Suppose we have three groups of students that go on a field trip together: mathematicians, psychologists and engineers. Each can pick a rain coat, with five possible sizes: ‘extra small,’ ‘small,’ ‘medium,’ ‘large’ or ‘extra large.’ We want to know if preferred size is different in the three populations, so that teachers can be better prepared in the future. Now we have information about size, but this knowledge is not numeric: we do not know the difference in size between ‘medium’ and ‘large,’ only that ‘large’ is larger than ‘medium.’ We have ordinal data, so computing a mean is impossible here. Even if we would assign values like 1= ‘extra small,’ 2=‘small,’ 3= ‘medium,’ etcetera, the mean would be rather meaningless as these values are arbitrary. So instead of focussing on means, we can focus on medians: the middle values. For instance, the median value for our sample of mathematicians could be ‘medium,’ for our sample of psychologists ‘small,’ and for our sample of engineers ‘large.’ Our question might then be whether the median values in the three populations are really different.
This can be assessed using the Kruskal-Wallis test. Similar to Spearman’s \(r_s\) and Kendall’s \(\tau\), the data are transformed into ranks. This is done for all data at once, so for all students together.
For example, if we had the data in Table
9.9, we could transform the variable size
into ranks, from smallest to largest. Student 1 has size ‘extra small’
so he or she gets the rank 1. Next, both student 4 and student 6 have
size ‘small,’ so they should get ranks 2 and 3. However, because there
is no reason to prefer one student over the other, we give them both the
mean of ranks 2 and 3, so they both get the rank 2.5. Next in line is
student 3 with size ‘medium’ and (s)he gets rank 4. Next in line is
student 5 with size ‘large’ (rank 5) and last in line is student 2 with
size ‘extra large’ (rank 6).
student | group | size | rank |
---|---|---|---|
1 | math | extra small | 1.0 |
2 | math | extra large | 6.0 |
3 | psych | medium | 4.0 |
4 | psych | small | 2.5 |
5 | engineer | large | 5.0 |
6 | math | small | 2.5 |
Next, we could compute the average rank per group. The group with the
smallest sizes would have the lowest average rank, etcetera. Under the
null-hypothesis, if the distribution of size were the same in all three
groups, the average ranks would be about the same.
\(H_0\): All groups have the same average rank.
If the average rank is very different across groups, this is an
indication that size is not distributed equally among the three groups.
In order to have a proper statistical test for this null-hypothesis, a
rather complex formula is used to compute the so-called \(KW\)-statistic,
see Castellan & Siegel (1988), that you don’t need to know. The
distribution of this \(KW\)-statistic under the null-hypothesis is known,
so we know what extreme values are, and consequently can compute
\(p\)-values. This computation can be done in R.

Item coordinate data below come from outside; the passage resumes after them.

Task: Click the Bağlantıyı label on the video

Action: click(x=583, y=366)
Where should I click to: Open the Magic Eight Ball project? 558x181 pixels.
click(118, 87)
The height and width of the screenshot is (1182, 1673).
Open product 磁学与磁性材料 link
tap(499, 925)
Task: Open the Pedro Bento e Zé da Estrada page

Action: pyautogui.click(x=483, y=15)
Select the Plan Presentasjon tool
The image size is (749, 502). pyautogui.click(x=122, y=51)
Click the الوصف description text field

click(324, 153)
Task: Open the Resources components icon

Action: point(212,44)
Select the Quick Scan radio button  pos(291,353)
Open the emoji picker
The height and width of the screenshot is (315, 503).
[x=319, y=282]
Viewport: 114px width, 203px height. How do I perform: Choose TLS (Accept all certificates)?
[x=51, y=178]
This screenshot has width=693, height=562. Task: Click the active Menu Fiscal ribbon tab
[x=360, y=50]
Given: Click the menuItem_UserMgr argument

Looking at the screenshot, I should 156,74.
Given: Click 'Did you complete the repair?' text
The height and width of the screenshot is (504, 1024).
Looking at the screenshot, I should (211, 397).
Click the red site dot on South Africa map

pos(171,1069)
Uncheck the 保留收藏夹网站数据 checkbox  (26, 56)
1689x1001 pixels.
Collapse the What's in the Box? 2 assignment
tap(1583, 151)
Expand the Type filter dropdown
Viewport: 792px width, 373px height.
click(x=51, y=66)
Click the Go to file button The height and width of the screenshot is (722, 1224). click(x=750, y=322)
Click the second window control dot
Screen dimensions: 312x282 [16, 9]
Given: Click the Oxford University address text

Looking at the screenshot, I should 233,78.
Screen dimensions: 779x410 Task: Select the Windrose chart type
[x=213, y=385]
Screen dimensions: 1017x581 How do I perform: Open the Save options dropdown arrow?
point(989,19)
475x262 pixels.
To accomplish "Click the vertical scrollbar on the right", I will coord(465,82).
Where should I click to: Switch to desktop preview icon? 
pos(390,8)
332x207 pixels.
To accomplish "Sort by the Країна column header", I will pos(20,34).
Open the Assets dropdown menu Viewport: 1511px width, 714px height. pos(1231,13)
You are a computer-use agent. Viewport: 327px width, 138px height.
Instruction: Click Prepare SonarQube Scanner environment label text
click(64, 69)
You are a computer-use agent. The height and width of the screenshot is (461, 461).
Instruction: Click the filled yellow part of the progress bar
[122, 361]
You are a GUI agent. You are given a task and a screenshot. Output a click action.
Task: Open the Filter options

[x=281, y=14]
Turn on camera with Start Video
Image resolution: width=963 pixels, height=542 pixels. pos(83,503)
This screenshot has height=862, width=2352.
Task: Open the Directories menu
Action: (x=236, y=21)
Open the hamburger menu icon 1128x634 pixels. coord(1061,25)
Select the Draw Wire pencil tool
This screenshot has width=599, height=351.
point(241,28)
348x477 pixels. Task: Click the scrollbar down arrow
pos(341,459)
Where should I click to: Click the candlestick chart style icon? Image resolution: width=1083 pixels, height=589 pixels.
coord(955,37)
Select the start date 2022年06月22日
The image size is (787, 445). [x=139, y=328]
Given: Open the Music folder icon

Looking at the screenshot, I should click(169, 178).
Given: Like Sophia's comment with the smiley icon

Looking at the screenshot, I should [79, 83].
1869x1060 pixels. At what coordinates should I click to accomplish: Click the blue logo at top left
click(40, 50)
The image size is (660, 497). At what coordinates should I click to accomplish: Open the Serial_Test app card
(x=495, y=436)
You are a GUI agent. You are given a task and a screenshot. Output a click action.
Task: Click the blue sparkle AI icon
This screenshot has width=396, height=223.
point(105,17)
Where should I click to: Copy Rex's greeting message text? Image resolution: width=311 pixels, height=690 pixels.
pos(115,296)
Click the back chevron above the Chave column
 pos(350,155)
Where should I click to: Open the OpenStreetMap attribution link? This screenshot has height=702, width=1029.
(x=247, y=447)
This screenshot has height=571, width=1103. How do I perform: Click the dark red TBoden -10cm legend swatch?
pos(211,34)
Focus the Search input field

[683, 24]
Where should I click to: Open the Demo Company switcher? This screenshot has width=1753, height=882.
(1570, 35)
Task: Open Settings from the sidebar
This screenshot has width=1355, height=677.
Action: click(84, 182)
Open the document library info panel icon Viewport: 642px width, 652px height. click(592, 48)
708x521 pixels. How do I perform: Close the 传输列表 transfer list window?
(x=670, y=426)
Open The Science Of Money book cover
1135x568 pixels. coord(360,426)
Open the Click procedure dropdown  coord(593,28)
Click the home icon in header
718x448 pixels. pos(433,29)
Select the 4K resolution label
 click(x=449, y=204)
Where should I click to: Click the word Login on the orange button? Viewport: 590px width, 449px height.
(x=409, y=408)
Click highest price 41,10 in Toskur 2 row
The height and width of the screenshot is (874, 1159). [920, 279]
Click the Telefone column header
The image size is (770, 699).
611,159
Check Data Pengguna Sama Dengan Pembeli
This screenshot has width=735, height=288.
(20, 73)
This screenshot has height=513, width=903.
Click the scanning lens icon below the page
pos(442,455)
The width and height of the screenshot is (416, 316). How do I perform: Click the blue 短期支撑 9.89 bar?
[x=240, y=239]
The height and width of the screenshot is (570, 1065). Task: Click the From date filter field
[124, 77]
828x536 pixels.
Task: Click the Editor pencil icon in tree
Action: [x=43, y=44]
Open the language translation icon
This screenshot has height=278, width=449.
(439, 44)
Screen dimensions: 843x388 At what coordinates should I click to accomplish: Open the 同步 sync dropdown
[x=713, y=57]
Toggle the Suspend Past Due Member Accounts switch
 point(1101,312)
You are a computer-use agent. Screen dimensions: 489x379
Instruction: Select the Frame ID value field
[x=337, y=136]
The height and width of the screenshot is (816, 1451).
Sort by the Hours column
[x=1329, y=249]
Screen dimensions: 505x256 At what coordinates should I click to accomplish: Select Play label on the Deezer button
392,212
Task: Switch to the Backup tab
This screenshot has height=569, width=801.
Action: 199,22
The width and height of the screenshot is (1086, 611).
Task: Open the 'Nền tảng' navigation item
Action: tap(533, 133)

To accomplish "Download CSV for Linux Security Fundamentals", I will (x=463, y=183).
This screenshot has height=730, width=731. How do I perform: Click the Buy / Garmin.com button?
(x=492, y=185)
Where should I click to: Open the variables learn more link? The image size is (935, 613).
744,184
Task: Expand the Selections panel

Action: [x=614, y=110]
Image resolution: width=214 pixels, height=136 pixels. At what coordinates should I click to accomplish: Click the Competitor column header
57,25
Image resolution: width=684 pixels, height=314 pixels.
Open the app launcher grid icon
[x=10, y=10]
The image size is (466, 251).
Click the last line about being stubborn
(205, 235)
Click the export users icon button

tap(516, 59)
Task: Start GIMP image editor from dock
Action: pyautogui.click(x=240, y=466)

9.7 Kruskal-Wallis test in R
Let’s look at the mpg
data again. It contains data on cars from 7
different types. Suppose we want to know whether the different types
show differences in the distribution of city miles per gallon. Figure
9.5 shows a box
plot: it seems that indeed the distributions of cty
are very different
for different car types. But these differences could be due to sampling:
maybe by accident, the pick-up trucks in this sample happened to have a
relatively low mileage, and that the differences in the population of
all cars are non-existing. To test this hypothesis, we can make it more
specific and we can use a Kruskal-Wallis test to test the
null-hypothesis that the average rank of cty
is the same in all
groups.
We run the following R code:
%>%
mpg kruskal.test(cty ~ class, data = .)
##
## Kruskal-Wallis rank sum test
##
## data: cty by class
## Kruskal-Wallis chi-squared = 149.53, df = 6, p-value <
## 0.00000000000000022
$cty %>% length() mpg
## [1] 234
$class %>% length() mpg
## [1] 234
The output allows us to report the following:
"The null-hypothesis that city miles per gallon is distributed equally for all types of cars was tested using a Kruskal-Wallis test with an \(\alpha\) of 0.05. Results showed that the null-hypothesis could be rejected, \(\chi^2(6, N = 234) = 149.53\), \(p < .001\)."